◆ **O QUE FAZER**
Troque "screenshot" por "screen image" em tudo o que vai da linha que contém "You are a GUI" até a linha que contém "pyautogui.click(x=569, y=26)", e reescreva esse trecho sem nenhuma outra alteração.

◆ **DADOS**
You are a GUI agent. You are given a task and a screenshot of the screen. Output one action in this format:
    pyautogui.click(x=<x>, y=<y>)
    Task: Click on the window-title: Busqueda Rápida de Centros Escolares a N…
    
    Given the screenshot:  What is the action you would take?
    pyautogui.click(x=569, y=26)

* * *

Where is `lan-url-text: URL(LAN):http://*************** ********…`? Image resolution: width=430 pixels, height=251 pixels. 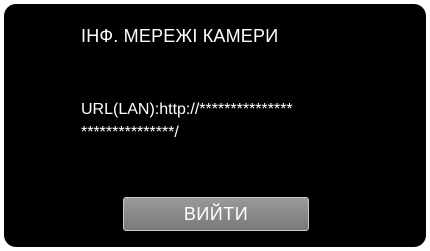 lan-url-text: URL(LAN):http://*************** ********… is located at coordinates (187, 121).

◆ **RESPOSTA**
You are a GUI agent. You are given a task and a screen image of the screen. Output one action in this format:
    pyautogui.click(x=<x>, y=<y>)
    Task: Click on the window-title: Busqueda Rápida de Centros Escolares a N…
    
    Given the screen image:  What is the action you would take?
    pyautogui.click(x=569, y=26)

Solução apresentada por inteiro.